[DATASET CONTENT start]
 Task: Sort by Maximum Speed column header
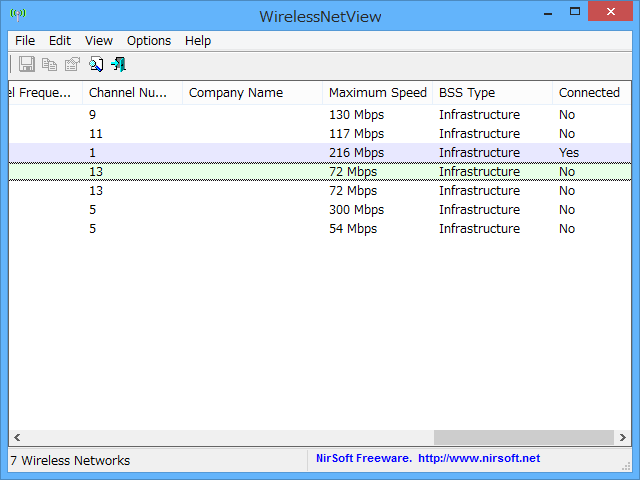coord(377,93)
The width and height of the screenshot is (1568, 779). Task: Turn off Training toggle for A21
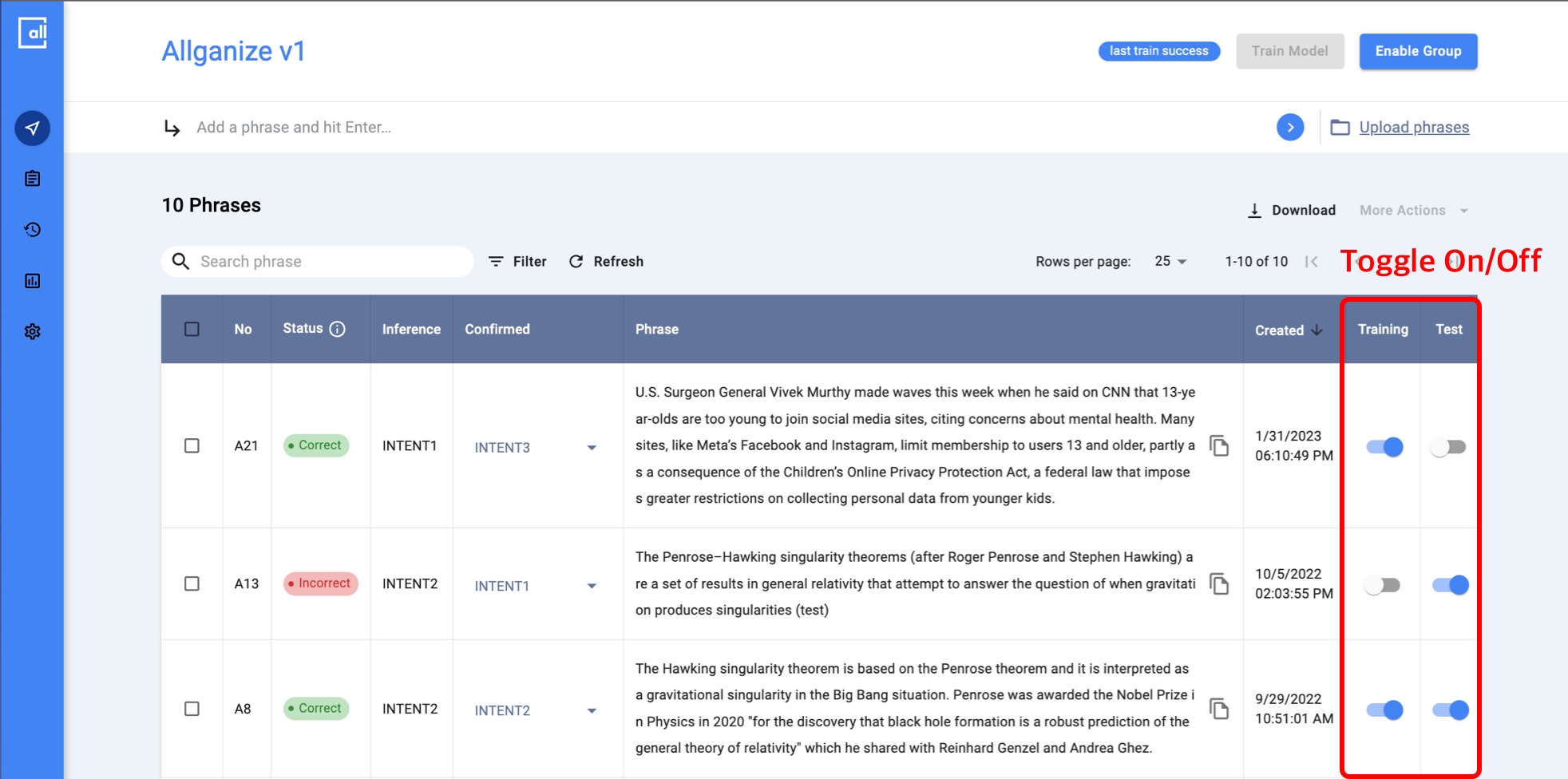click(x=1384, y=447)
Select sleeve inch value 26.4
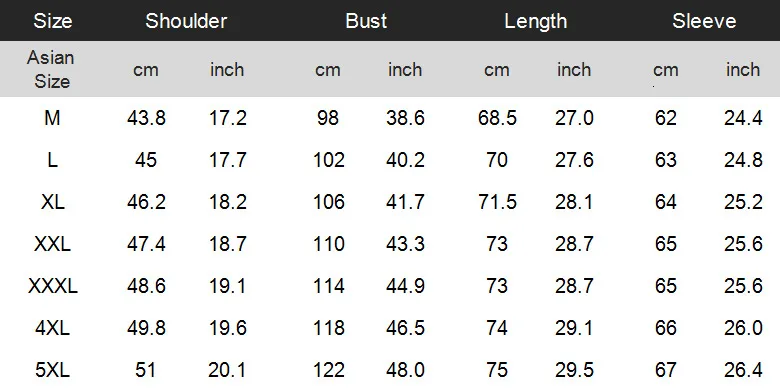The height and width of the screenshot is (389, 780). click(743, 371)
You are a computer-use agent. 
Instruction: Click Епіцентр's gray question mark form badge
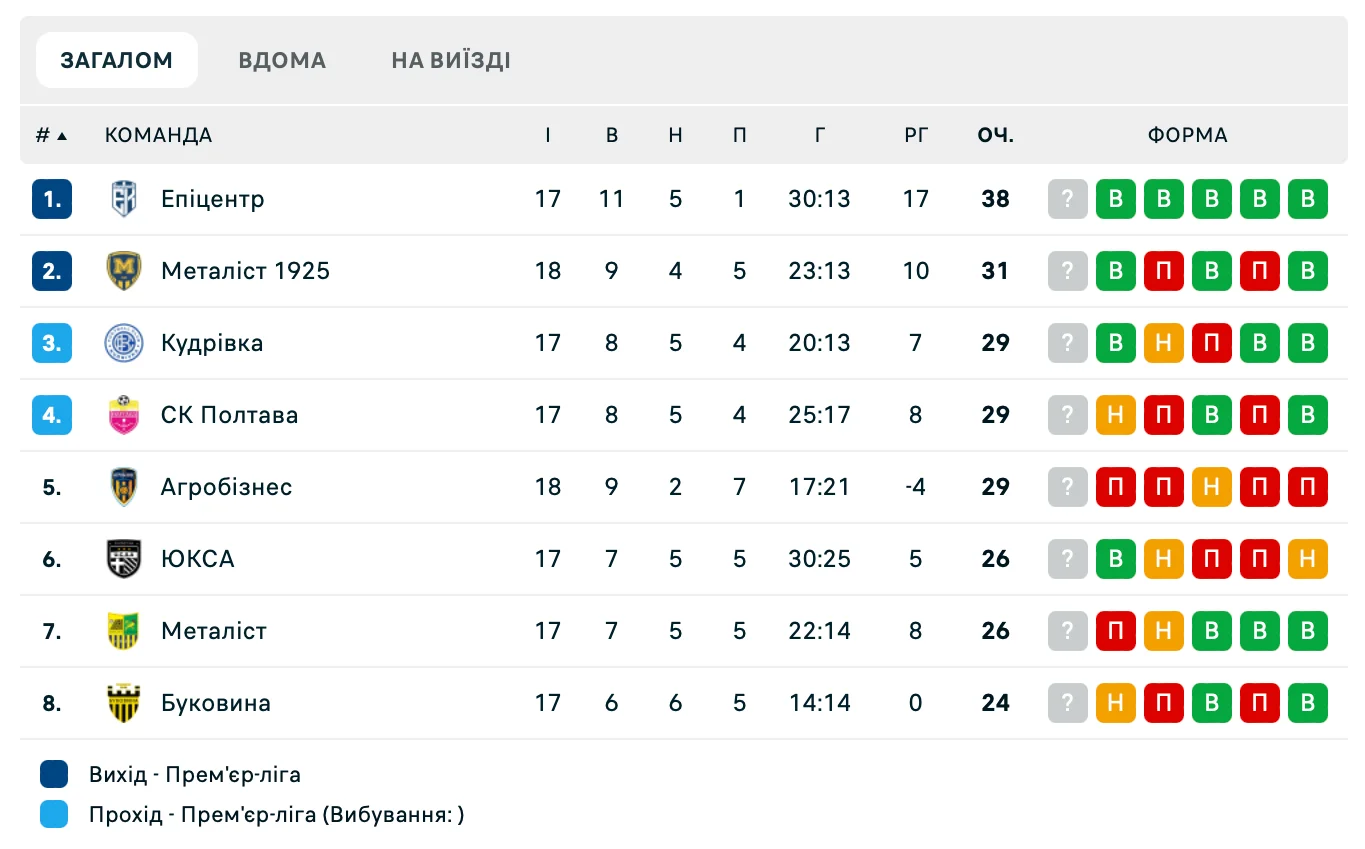[x=1068, y=199]
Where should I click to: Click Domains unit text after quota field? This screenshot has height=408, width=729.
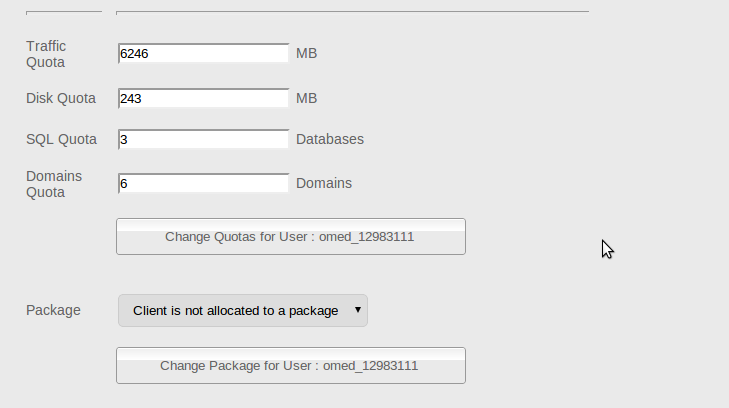(x=324, y=184)
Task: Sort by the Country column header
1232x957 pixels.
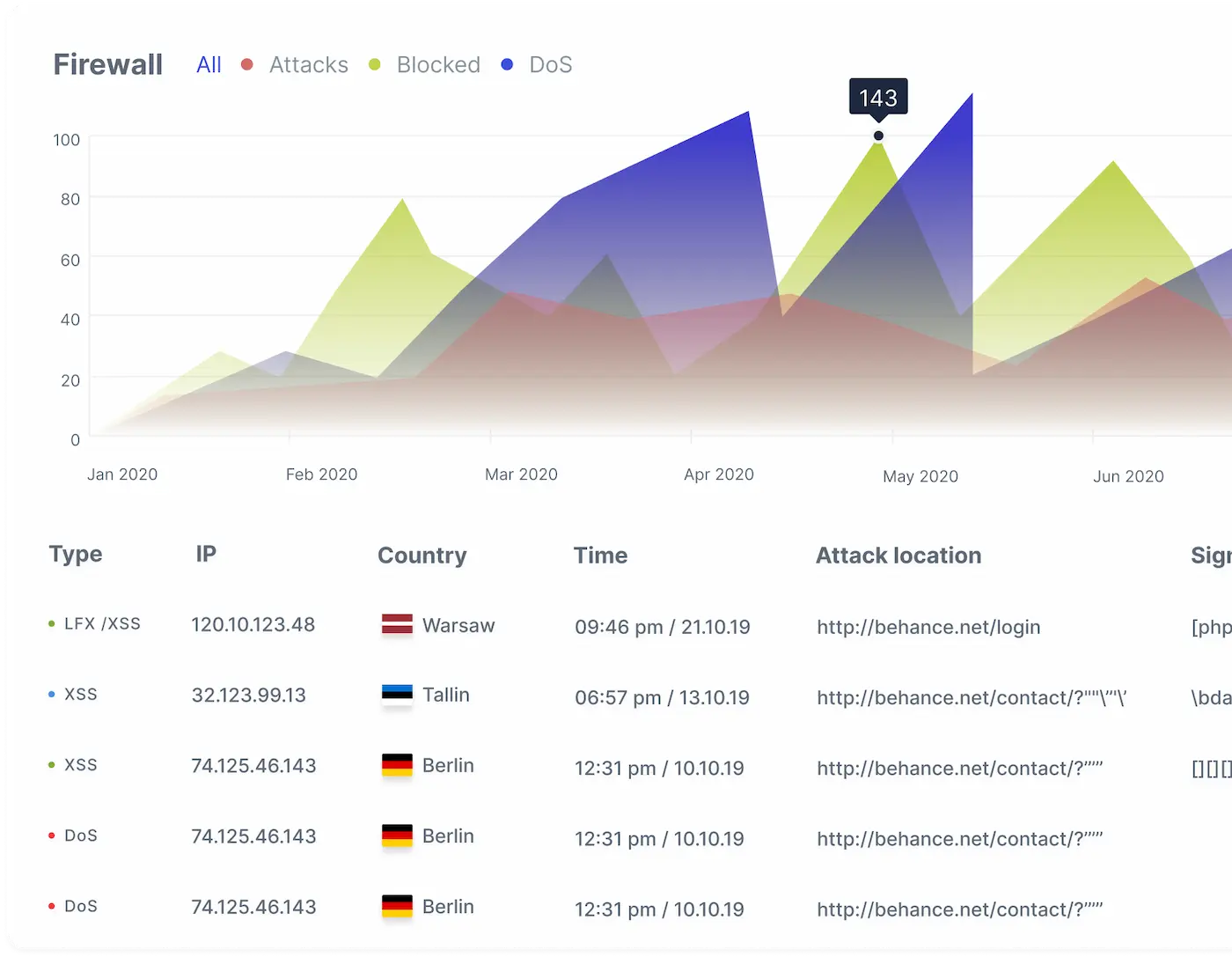Action: pyautogui.click(x=422, y=556)
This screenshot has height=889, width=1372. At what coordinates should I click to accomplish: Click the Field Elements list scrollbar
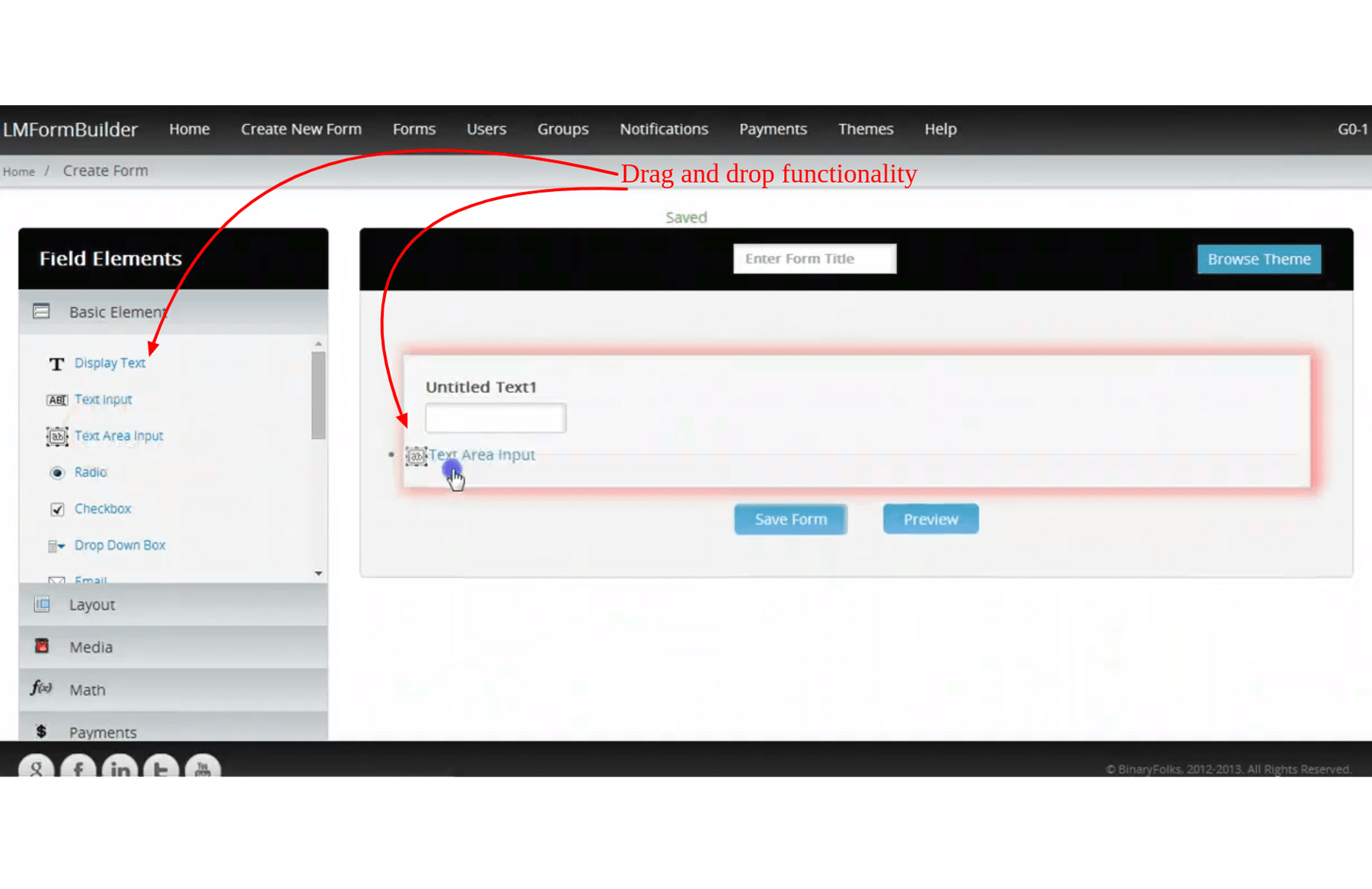tap(318, 396)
[DATASET CONTENT end]
**THE REQUEST:** Rewrite the listing, swapping "column header" for "column heading" and leaving every other word unchanged. Omit the pictures.

**SOLUTION TO THIS PROBLEM:**
 Task: Sort by Maximum Speed column heading
coord(377,93)
The width and height of the screenshot is (1568, 779). Task: Turn off Training toggle for A21
click(x=1384, y=447)
Select sleeve inch value 26.4
The height and width of the screenshot is (389, 780). click(743, 371)
You are a computer-use agent. 
Instruction: Click Епіцентр's gray question mark form badge
[x=1068, y=199]
Where should I click to: Click Domains unit text after quota field? This screenshot has height=408, width=729.
(x=324, y=184)
Task: Sort by the Country column heading
1232x957 pixels.
Action: pyautogui.click(x=422, y=556)
This screenshot has height=889, width=1372. At what coordinates should I click to accomplish: Click the Field Elements list scrollbar
tap(318, 396)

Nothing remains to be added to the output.